De l’antro il ciel, che natura compose
     Da le gocce, e dal gel diviso, e rotto
     V’ha mille varie forme, e capricciose,
     Ch’esser mostran d’artefice ben dotto.
     Tronchi ovati, e piramidi spugnose
     Vi pendon, ch’al gocciar fanno acquedotto.
     Compartimento ha tal, che lo scarpello
     Nol potria far più vago, ne piu bello.

Qui star solea la Dea silvana spesso
     Per fuggir il calor del mezzo giorno,
     Dove giunta hora, e le compagne appresso
     L’arco in man d’una diede, i dardi, e ’l corno.
     L’aureo sparso suo crin sottile, e spesso
     Raccoglie un’altra, e poi l’avolge intorno,
     Poi glie lo lega in capo in un bel modo
     Con un leggiadro, e maestrevol nodo.

Chi le slaccia i coturni, e scopre il piede,
     Altra le spoglia la succinta veste,
     E l’una à l’altra in ben servir non cede,
     Ma stanno pronte, vigilanti, e preste.
     Come la Dea spogliata esser si vede,
     Non vuol, ch’alcuna fuor vestita reste,
     E ignude se n’entrar (come à lei piacque)
     Ne le dolci, tranquille, e lucid’acque.

Mentre si stan le Ninfe ivi adunate,
     Senza sospetto alcun liete, e sicure,
     E si lavan le membra delicate
     Ne le dolci acque, cristalline, e pure,
     E con parole accorte, honeste, e grate
     Passan quell’hore sì noiose, e dure,
     Atteon, ch’ à diporto iva soletto,
     Venne à caso in quest’antro à dar di petto.

Si come piacque à l’empio suo destino,
     S’era à compagni l’infelice tolto,
     Ch’altri prono, altri in fianco, altri supino
     Veduto havea nel sonno esser sepolto.
     Entrò in quel bosco, che’l cipresso, e ’l pino,
     Et altri arbori fanno ombroso, e folto,
     Tanto, che ’l trasse il piacer, che n’havea,
     Dov’era ignuda la silvestre Dea.

Come son d’Atteon le Ninfe accorte,
     Ch’ in lor tien gli occhi stupidi, et intenti,
     E veggon, ch’egli le ha già ignude scorte,
     Con muti, e rotti gemiti, e lamenti
     Batton le mani, e ’l sen, non però forte,
     Per c’han vergogna; e misere, e dolenti
     Le parti ascondon, che natura asconde
     Dentro à le trasparenti, e limpide onde.

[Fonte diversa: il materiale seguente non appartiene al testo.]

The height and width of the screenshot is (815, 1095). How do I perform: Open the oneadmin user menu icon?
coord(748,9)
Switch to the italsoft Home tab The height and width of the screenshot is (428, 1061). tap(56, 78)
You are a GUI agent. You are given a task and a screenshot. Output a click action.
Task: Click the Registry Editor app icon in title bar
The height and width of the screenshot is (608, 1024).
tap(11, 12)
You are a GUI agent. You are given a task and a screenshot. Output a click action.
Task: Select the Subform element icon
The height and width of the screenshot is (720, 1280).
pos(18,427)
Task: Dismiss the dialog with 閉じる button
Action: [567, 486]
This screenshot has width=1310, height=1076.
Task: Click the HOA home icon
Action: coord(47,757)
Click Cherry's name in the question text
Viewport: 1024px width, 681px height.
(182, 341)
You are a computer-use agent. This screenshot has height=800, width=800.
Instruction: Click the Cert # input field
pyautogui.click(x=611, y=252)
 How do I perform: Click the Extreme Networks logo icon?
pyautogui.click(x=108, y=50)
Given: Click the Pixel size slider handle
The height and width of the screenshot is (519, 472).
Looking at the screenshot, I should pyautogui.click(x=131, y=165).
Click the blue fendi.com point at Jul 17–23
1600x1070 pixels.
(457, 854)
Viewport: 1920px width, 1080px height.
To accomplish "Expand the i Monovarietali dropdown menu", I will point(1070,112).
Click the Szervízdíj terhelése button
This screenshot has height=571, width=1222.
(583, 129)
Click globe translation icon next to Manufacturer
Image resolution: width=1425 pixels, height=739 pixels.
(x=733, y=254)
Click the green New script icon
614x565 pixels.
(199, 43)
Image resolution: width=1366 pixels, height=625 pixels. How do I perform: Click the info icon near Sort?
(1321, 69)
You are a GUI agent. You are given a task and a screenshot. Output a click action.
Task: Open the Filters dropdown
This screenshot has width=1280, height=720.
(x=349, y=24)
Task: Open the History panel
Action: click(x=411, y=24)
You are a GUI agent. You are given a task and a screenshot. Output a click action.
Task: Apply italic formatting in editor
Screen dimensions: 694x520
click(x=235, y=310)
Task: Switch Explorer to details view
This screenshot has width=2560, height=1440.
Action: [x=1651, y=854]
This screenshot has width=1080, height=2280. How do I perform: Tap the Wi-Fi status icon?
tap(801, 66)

Confuse tutte cercan far coperchio,
     Ch’egli ignuda la Dea non vegga, e note,
     E le fan mormorando intorno un cerchio,
     E lei coprono, e lor più che si puote.
     Ma il capo lor sovrastà di soverchio,
     Ne può la Dea celar le rosse gote,
     Le gote più, che mai tinte, et accese,
     Per la troppa vergogna, che la prese.

Come si tinge una nube nel cielo,
     Che da l’averso Sol venga percossa,
     Come al tor del notturno ombroso velo
     La parte Oriental diventa rossa:
     Tal la sorella del signor di Delo
     Si tinge in viso, e da grand’ira mossa
     Si duol, ch’in man non ha gli strali, e l’arco,
     Per levarsi quel biasmo, e quello incarco.

Subito volta à lui la bassa fronte,
     E non havendo altre arme da valerse
     Prese con ambe man l’acque del fonte,
     E ’l miser con quell’acque ultrici asperse.
     Hor voglio, se potrai, che tu racconte,
     Come Diana ignuda si scoperse.
     Questo gli disse la sdegnata Dea,
     Che fu indicio al gran mal, c’haver dovea.